From Chris Baraniuk, a climate story from an unlikely source:
"[Yangang] Xing, Knight and their colleague Bruno Bingley published a paper in the journal Buildings & Cities, which describes preliminary data gleaned from 18 organ tuning books. These records were sourced from churches in London, Nottinghamshire and Derbyshire and date back to 1966. They indicate a rise in average temperatures inside churches since then, during winter and summer periods."
Read it all: Church organ tuning records mirror our warming climate
There's an awful lot of predictions in the annual Nieman Lab bumper feature on the future of journalism. This one from Google's Kawandeep Virdee stood out to me most:
[O]ver the next year we’ll see more custom tools and applications actually created by journalists, editors, and other non-technical staff in newsrooms.

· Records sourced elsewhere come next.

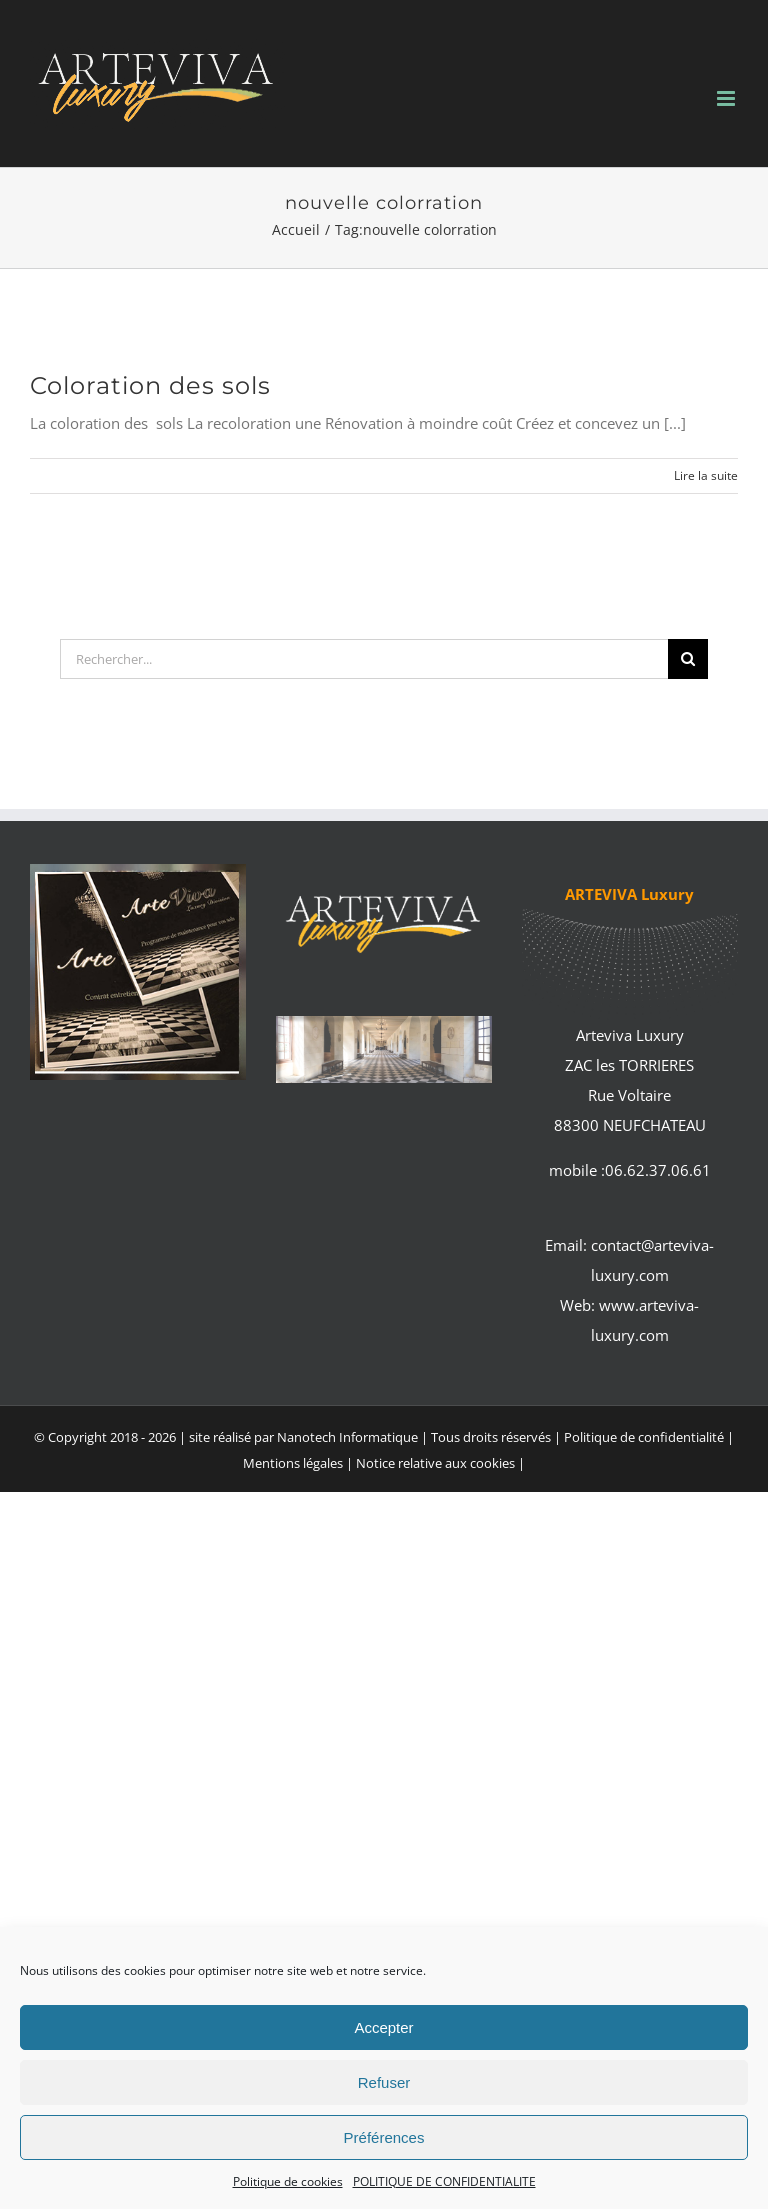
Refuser (384, 2082)
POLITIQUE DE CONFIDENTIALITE (444, 2181)
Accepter (383, 2027)
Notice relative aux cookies (435, 1463)
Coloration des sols (150, 385)
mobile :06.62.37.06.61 (630, 1170)
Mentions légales (294, 1463)
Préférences (384, 2137)
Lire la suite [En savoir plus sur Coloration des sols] (706, 475)
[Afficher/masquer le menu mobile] (727, 98)
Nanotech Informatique (347, 1437)
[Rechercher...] (364, 659)
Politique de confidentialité (644, 1437)
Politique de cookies (288, 2181)
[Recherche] (688, 659)
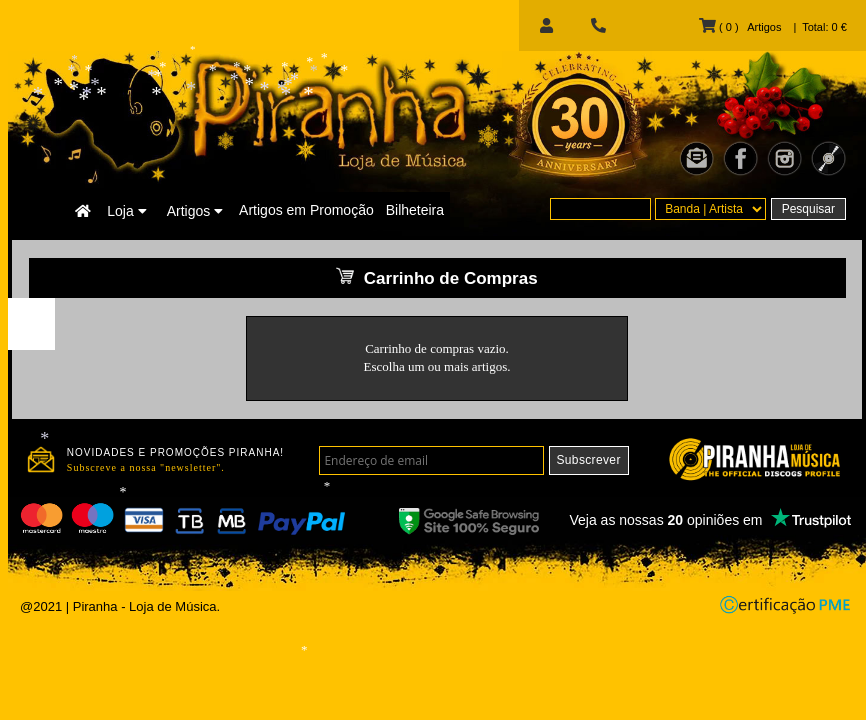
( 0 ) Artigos (740, 27)
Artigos (195, 211)
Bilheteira (415, 210)
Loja (126, 211)
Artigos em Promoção (306, 210)
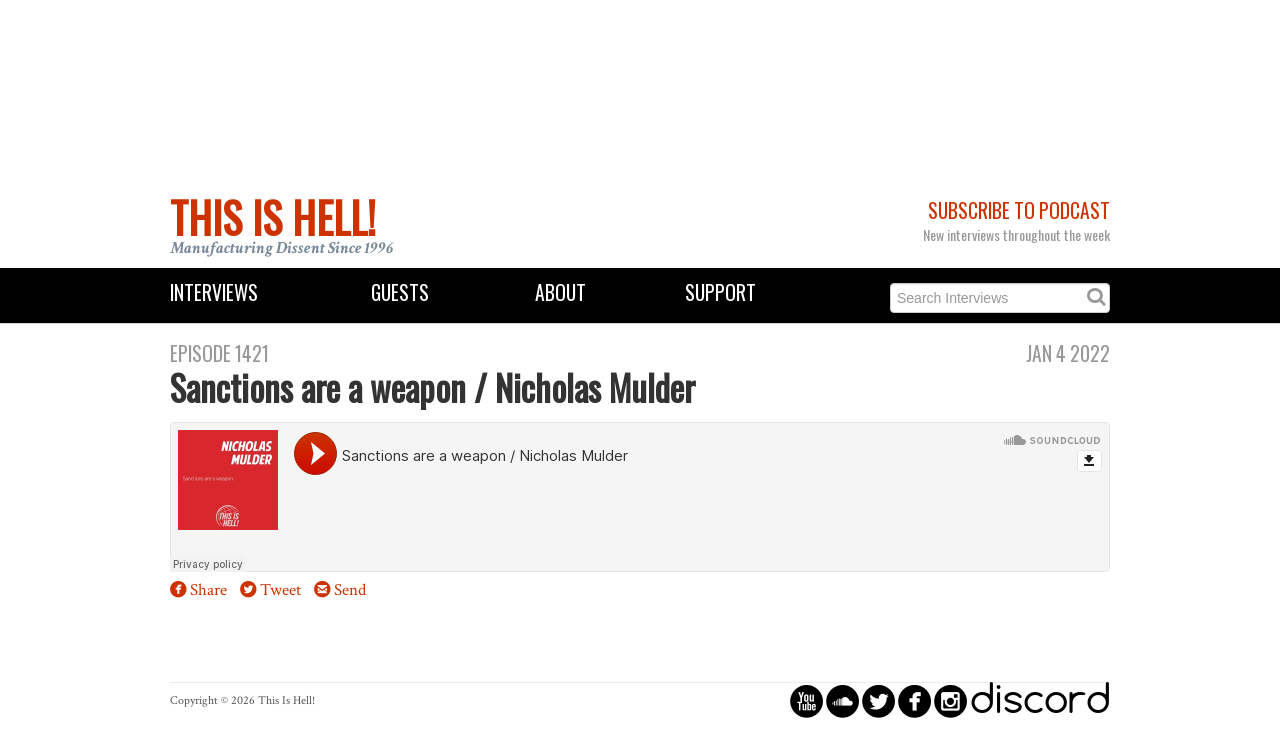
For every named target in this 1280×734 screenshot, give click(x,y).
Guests (400, 292)
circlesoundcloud (842, 700)
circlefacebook (914, 700)
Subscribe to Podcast (1019, 210)
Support (720, 292)
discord (1040, 700)
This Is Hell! (273, 217)
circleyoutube (806, 700)
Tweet (280, 590)
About (560, 292)
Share (208, 590)
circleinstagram (950, 700)
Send (350, 590)
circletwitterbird (878, 700)
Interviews (214, 292)
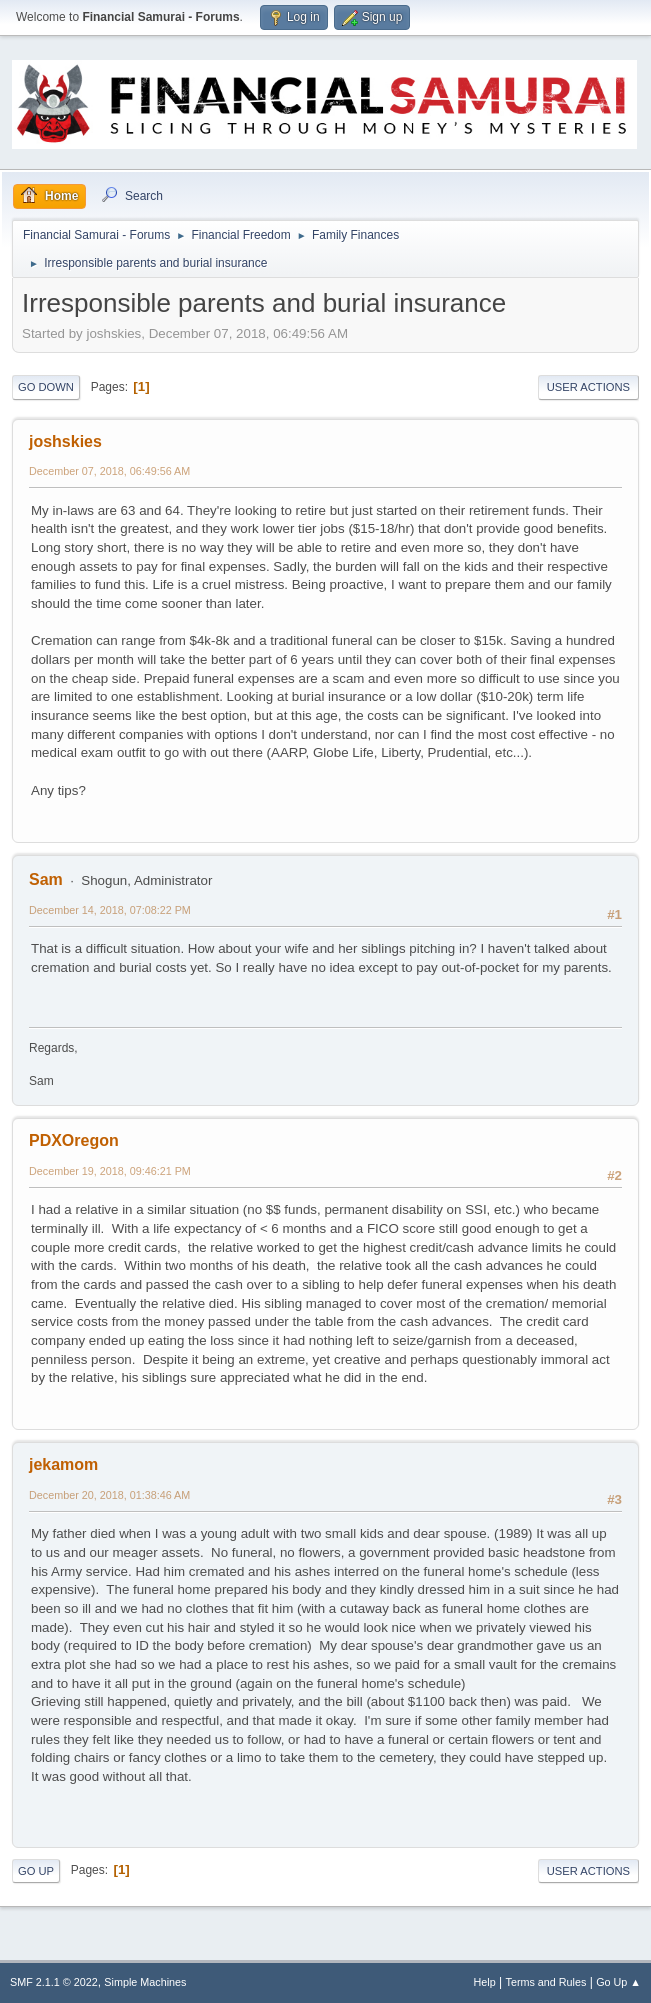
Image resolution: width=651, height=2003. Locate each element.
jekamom (63, 1464)
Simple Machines (145, 1982)
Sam (46, 879)
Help (485, 1982)
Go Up (36, 1871)
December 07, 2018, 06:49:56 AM (109, 471)
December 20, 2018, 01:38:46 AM (109, 1495)
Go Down (46, 387)
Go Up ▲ (618, 1982)
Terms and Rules (546, 1982)
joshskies (65, 441)
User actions (588, 387)
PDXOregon (74, 1140)
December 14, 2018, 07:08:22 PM (110, 910)
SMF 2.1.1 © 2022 (54, 1982)
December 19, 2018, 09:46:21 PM (110, 1171)
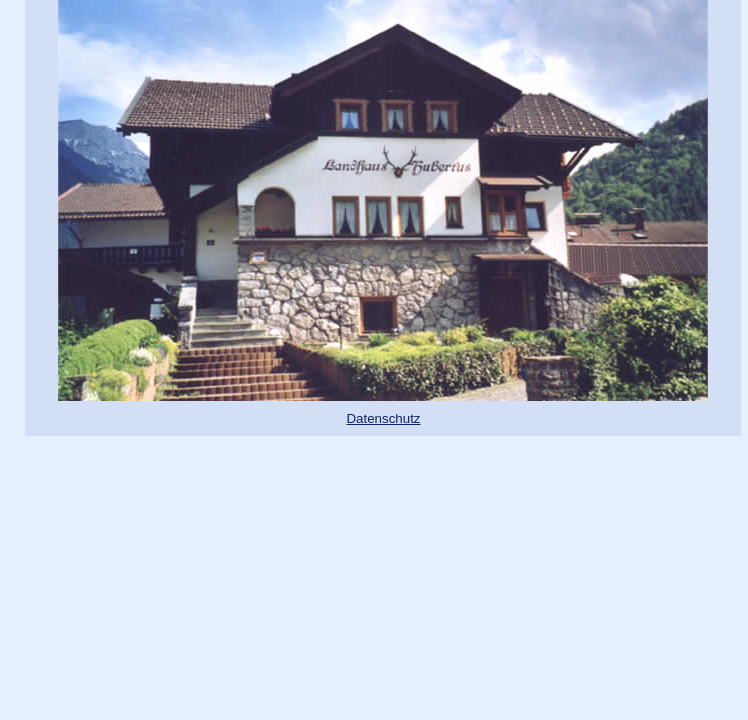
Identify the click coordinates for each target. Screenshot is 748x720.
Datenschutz (383, 418)
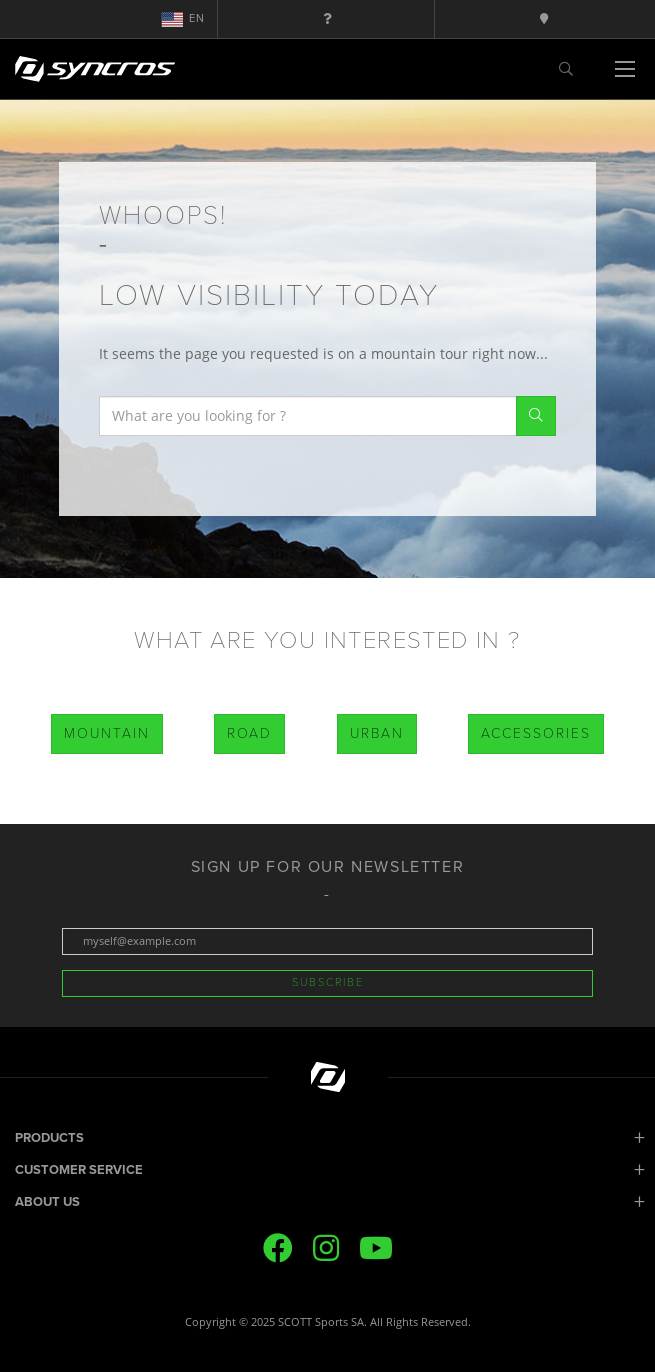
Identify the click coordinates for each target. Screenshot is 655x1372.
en (183, 19)
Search (536, 416)
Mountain (107, 733)
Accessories (536, 733)
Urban (377, 733)
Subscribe (328, 982)
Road (249, 733)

I’ve shifted to throwing vibe-code jams — casual events where participants, regardless of technical expertise, rapidly build out 2-3 ideas within an hour. I see the most potential in niche areas of expertise, hyper-individualized tools just for you and your workflow.
I'm all for this, though one challenge might be how newsrooms encourage experimentation while keeping within the bounds of their own policies on data security. Vetting new AI tools at the rate of innovation is an impossibility but, at the very least, newsroom IT departments should be working overtime to make as many tools available as possible.